Since the recession, more new college graduates have been looking to create their own companies rather than wait for some company to decide to give them a job. Perhaps more surprisingly, older Americans, those between the ages of 55 and 64, are more likely to start a new business—in fact, one-third more likely on average—than any other age group, says Diana Kander of the Kauffman Foundation, an entrepreneurial development nonprofit group in Kansas City, Mo.
“Pretty consistently, in good economies and bad, there are about 500,000 people a year starting new companies,” Kander says. “The main reason is that people are excited about the idea of achieving economic independence and determining their own future.”
But increasingly affordable, scalable and ubiquitous technology—which are just as important as the success traits of entrepreneurial drive and ideas—will shape how and whether today’s small-business startups become tomorrow’s Main Street job creators and economic engines.
Here are five trends—all driven by technology—that will shape and determine the success of small businesses in the future, regardless of the age of the entrepreneurs who will lead them.
1 Business of one. According to the U.S. Census Bureau, small businesses operated by a single person make up more than 70 percent of America’s 27 million companies, generating total annual sales of $887 billion. Technology will only accelerate the trend of single or dual workforce companies, composed of principal owners and perhaps a few key specialized employees/shareholders. This will create workforces of vast talent pools of nimble freelancers who are available to tackle projects and responsibilities as needed, from any time zone.
2 Global outreach. Tethered together through the Internet, mobile and social media networks, tomorrow’s successful small businesses will tap into markets that cross national borders and language barriers. Products, services and expertise will be built, sold and made available anytime to anyone through the Web. In other words, down the street could quickly become across the ocean. Increasingly, even Main Street small businesses equipped with the right technology will be able to sell multimillions in wares and expertise by tapping into the global marketplace. Marketing to and reaching new customers from vastly different cultures—living worlds away—will become commonplace.

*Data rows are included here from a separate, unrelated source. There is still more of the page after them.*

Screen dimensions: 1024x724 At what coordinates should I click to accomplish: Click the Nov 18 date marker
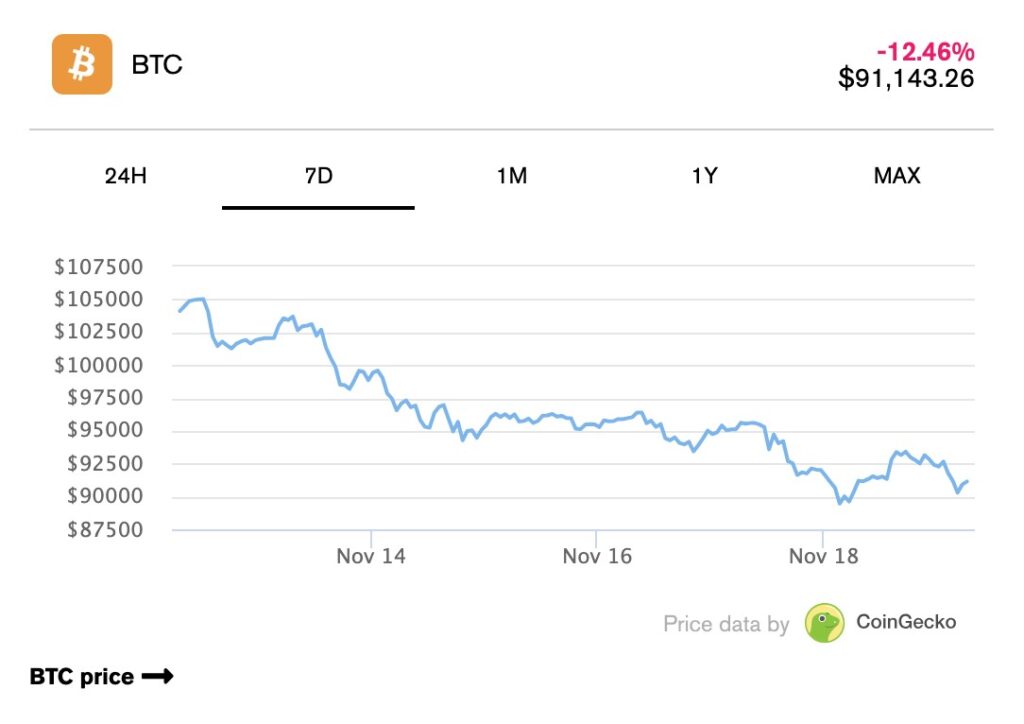(x=823, y=556)
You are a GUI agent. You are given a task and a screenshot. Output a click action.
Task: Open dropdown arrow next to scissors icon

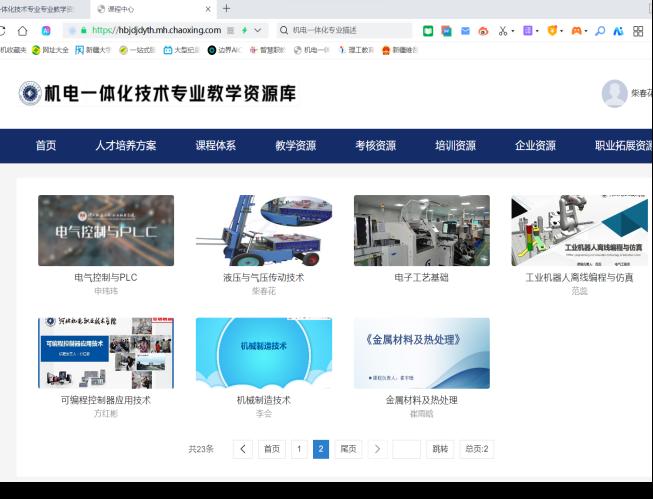tap(514, 31)
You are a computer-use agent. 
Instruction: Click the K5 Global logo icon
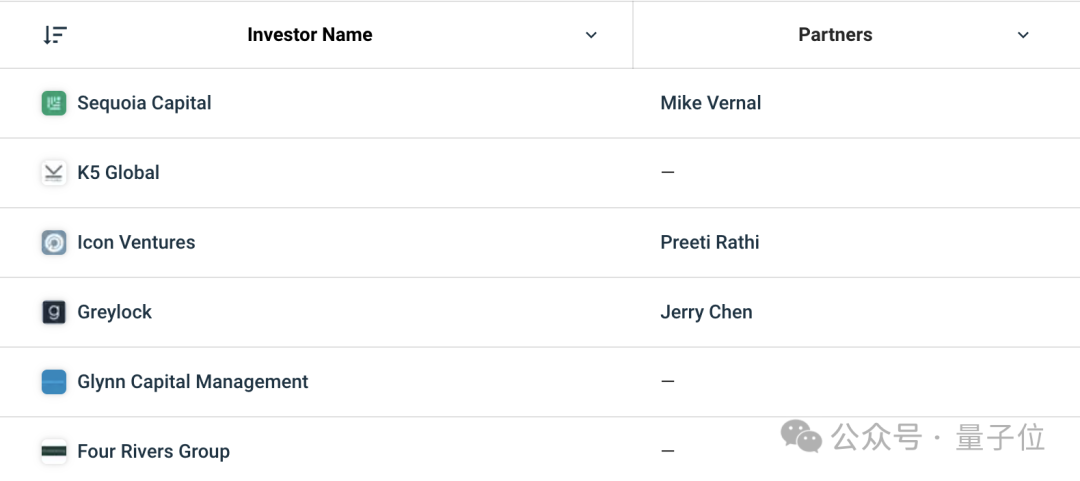click(x=54, y=173)
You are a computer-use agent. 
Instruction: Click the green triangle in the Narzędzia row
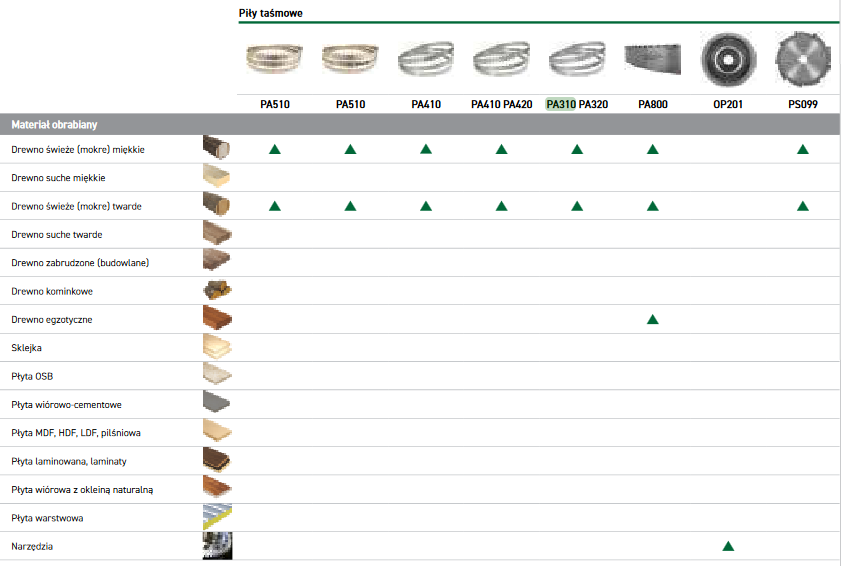pyautogui.click(x=728, y=546)
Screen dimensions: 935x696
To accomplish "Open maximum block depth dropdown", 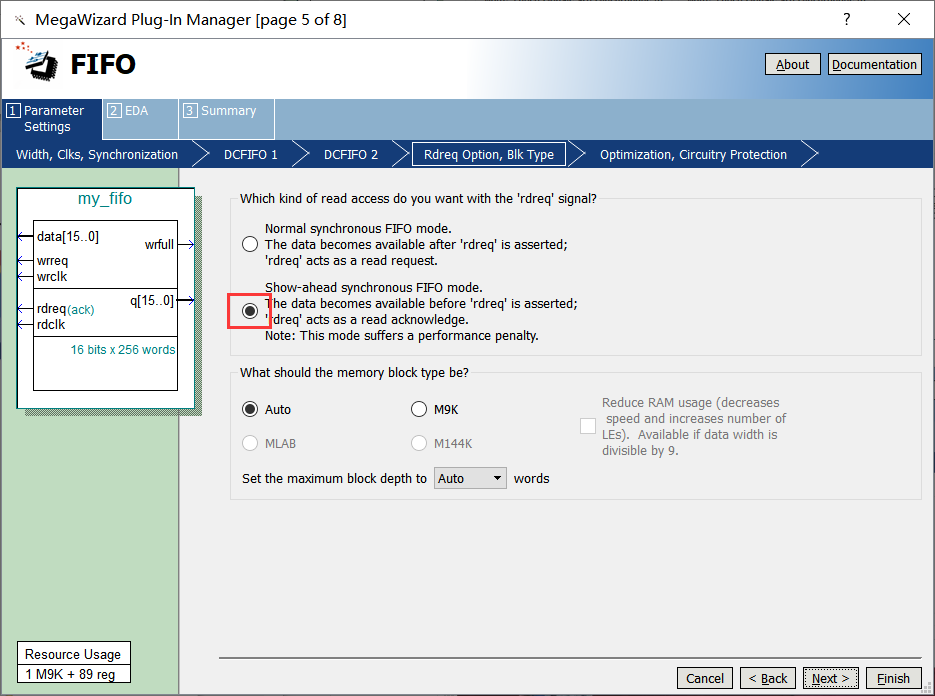I will (471, 479).
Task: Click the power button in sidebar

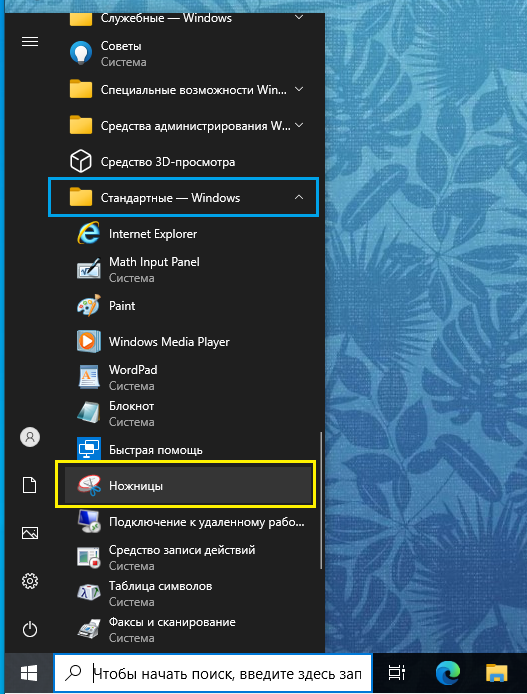Action: pos(30,629)
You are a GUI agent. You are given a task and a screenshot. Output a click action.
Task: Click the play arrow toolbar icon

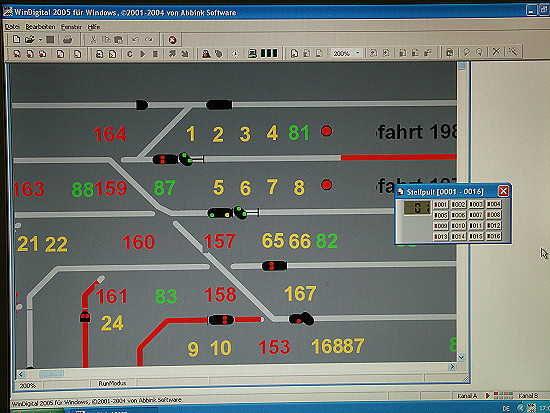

While most of today’s street-corner entrepreneurs don’t look at the world “as their oyster,” that will change through technology. Entrepreneurs who can think and thrive without borders within a multicultural world will have a tremendous edge.
3 Ubiquitous, distributive computing. Cloud computing and the mobile revolution will combine to free entrepreneurs to focus on their core ideas and skills. Operational business processes will be easily available and affordable, outsourced and rented by the minute from the Web. Successful small businesses will scale themselves—and their cost infrastructures—to be remarkably unencumbered by full-time accounting, IT, human resources or marketing departments.
4 Collaborative crowdsourcing. In the past, businesses have operated mostly with one-way communication to the customer, with anonymous zero-sum purchases serving as the primary measure of a business’s success. Now with blogs, Twitter and other open communication channels, customers respond directly and in real time, often unfiltered. Moreover, through crowdsourcing, customers will collaborate with businesses to determine how products and services are created, delivered and consumed.
In this way, products and services will also be increasingly tailored to the needs of each individual customer—on demand, instantly. Small businesses that can structure themselves through technology to respond to and even run on direct feedback from customers will corner their marketplaces, from Minneapolis to Mumbai.
5 Sustainability. Sustainability is the ability of businesses to endure, the result of extending the efficiency and value of one’s products and services. Sustainability initiatives usually spur environmentally conscious green initiatives. However, it is more than just being “green.” Sustainability is about efficiency of time, labor, operations and knowledge-sharing. Technology will drive this efficiency, resiliency and universal access to information.
Small businesses that adapt to these technology-driven trends and scale themselves to embrace the new digital environment will create the new jobs on Main Street.
William Atkinson is a writer in Carterville, Ill. Tim Cook, ICBA’s vice president of publications, contributed to this article.